When you need to speed up copy and move operations, parallelizing them is usually a good option. You can use Apache Spark to parallelize operations on executors. On Databricks you can use DBUtils APIs, however these API calls are meant for use on driver nodes, and shouldn’t be used on Spark jobs running on executors.
In this article, we are going to show you how to use the Apache Hadoop FileUtil function along with DBUtils to parallelize a Spark copy operation.
You can use this example as a basis for other filesystem operations.
Note
The example copy operation may look familiar as we are using DBUtils and Hadoop FileUtil to emulate the functions of the Hadoop DistCp tool.
Import required libraries
Import the Hadoop functions and define your source and destination locations.
%scala
import org.apache.hadoop.fs._
val source = "<source dir>"
val dest = "<destination dir>"
dbutils.fs.mkdirs(dest)
Broadcast information from the driver to executors
%scala
val conf = new org.apache.spark.util.SerializableConfiguration(sc.hadoopConfiguration)
val broadcastConf = sc.broadcast(conf)
val broadcastDest = sc.broadcast(dest)
Copy paths to a sequence
%scala
val filesToCopy = dbutils.fs.ls(source).map(_.path)
Parallelize the sequence and divide the workload
Here we first get the Hadoop configuration and destination path.
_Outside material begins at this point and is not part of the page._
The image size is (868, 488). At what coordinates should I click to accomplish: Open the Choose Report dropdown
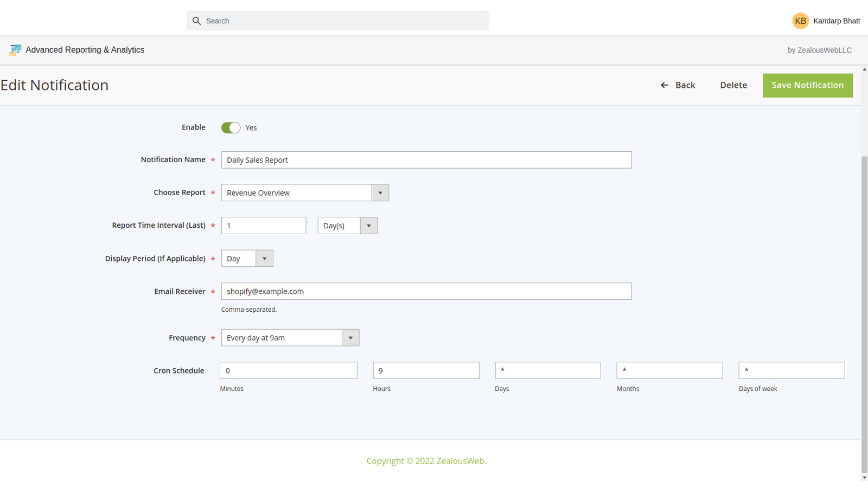(x=305, y=193)
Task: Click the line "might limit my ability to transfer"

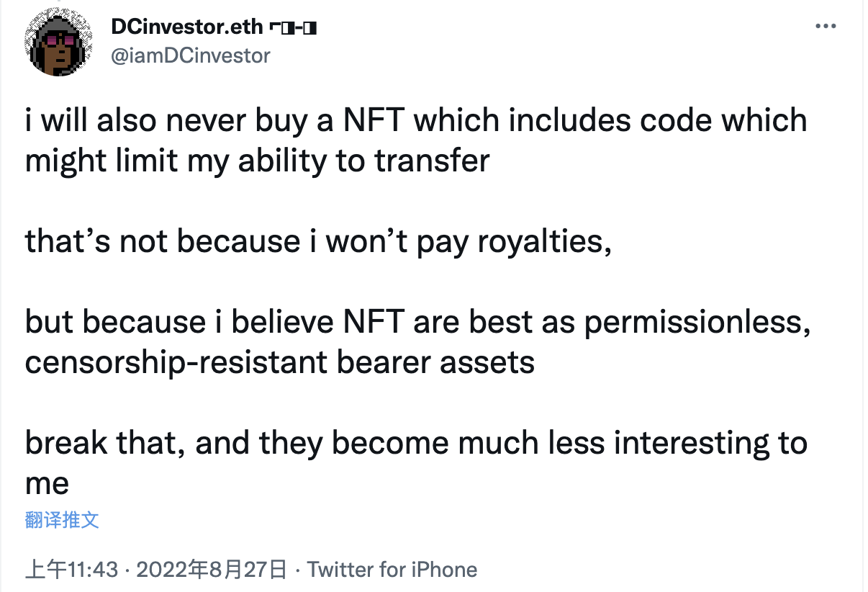Action: point(257,161)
Then we create the path objects, before finally executing the FileUtil.copy command.
%scala
spark.sparkContext.parallelize(filesToCopy).foreachPartition { rows =>
rows.foreach { file =>
val conf = broadcastConf.value.value
val destPathBroadcasted = broadcastDest.value
val fromPath = new Path(file)
val toPath = new Path(destPathBroadcasted)
val fromFs = fromPath.getFileSystem(conf)
val toFs = toPath.getFileSystem(conf)
FileUtil.copy(fromFs, fromPath, toFs, toPath, false, conf)
}
}